#M1 talks to / interviews
MARK HAMPTON
Mark Hampton has been in the hair game since the tender age of 17, when whilst studying for his A-levels, he decided to pursue his love of the art. Having trained under world renowned Vidal Sassoon, Mark has also been a long standing assistant to legendary hairstylist, Guido Palau. This allowed him to put his skills to practice at top fashion week shows such as Louis Vuitton, Mui Mui, Alexander McQueen, Prada and Dolce&Gabbana. With his own work also going from strength to strength, Mark works with artists including Kings of Leon, Daisy Lowe and La Roux, as well as on regular editorial shoots for the likes of Wallpaper, Grazia, i-D and Volt Magazine. With his career in full swing, and no sign of stopping any time soon, be sure to keep your eyes peeled for much more from this man.

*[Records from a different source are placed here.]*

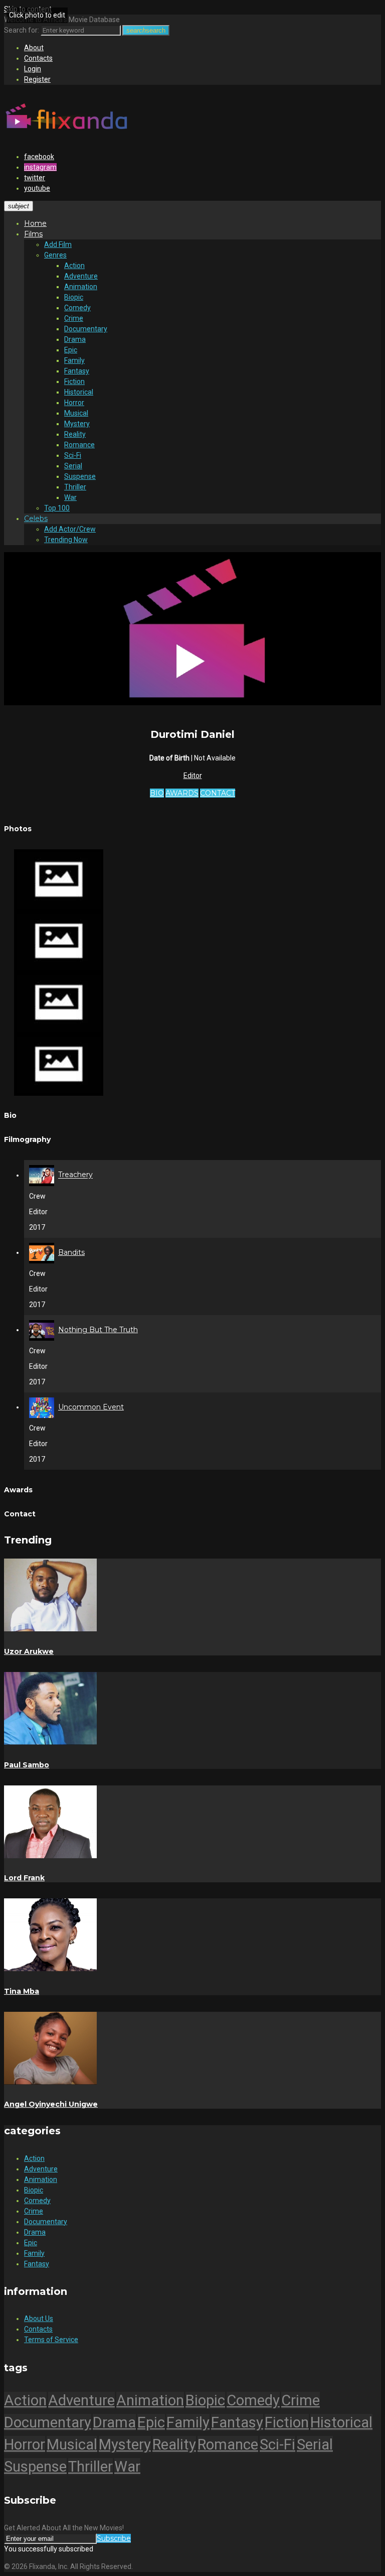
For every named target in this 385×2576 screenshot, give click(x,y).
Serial (73, 466)
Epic (70, 350)
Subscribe (114, 2538)
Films (33, 233)
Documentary (85, 329)
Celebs (36, 518)
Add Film (58, 244)
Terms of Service (51, 2340)
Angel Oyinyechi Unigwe (51, 2104)
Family (74, 360)
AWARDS (182, 793)
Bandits (71, 1252)
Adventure (81, 276)
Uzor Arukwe (29, 1651)
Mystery (77, 424)
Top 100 (57, 508)
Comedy (77, 308)
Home (35, 223)
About (34, 48)
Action (74, 266)
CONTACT (217, 793)
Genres (55, 255)
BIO (157, 793)
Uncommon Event (91, 1406)
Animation (80, 287)
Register (37, 79)
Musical (76, 413)
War (70, 497)
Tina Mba (21, 1991)
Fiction (74, 381)
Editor (192, 775)
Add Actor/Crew (70, 529)
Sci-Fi (72, 455)
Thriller (75, 487)
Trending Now (66, 540)
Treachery (75, 1175)
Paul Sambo (26, 1764)
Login (32, 69)
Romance (79, 445)
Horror (74, 403)
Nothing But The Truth (98, 1329)
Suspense (80, 476)
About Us (38, 2318)
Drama (75, 339)
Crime (73, 318)
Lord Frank (24, 1877)
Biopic (73, 297)
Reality (75, 434)
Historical (78, 392)
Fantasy (76, 371)
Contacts (38, 58)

Models 1: How did you get involved in working as a hair stylist?
Mark Hampton: I started working for Vidal Sassoon when I was 17, whilst studying for my A Levels in Wales. I’d always cut my own hair, but more for cost reasons, and to be a bit different. I trained there for 4 years, and was able to go travel to London, Beverley Hills, and Hong Kong which was great.
M1: Would you say you have a signature style, or does it vary?
MH: It’s really difficult actually because it depends on what you’re doing. For the shows I have been working with Guido (Palau) for five years now. When doing shows, sometimes you have to be able to manipulate your own style. Even for shoots, if I turn up to a job with the intention of doing a ponytail, and the clothes wouldn’t suit a ponytail, I have to be able to admit that what I was thinking isn’t necessarily the right thing. The photographer or stylist might have a very strict idea of what they want to do, perhaps it’s a very specific fashion story, and I need to be able to adapt.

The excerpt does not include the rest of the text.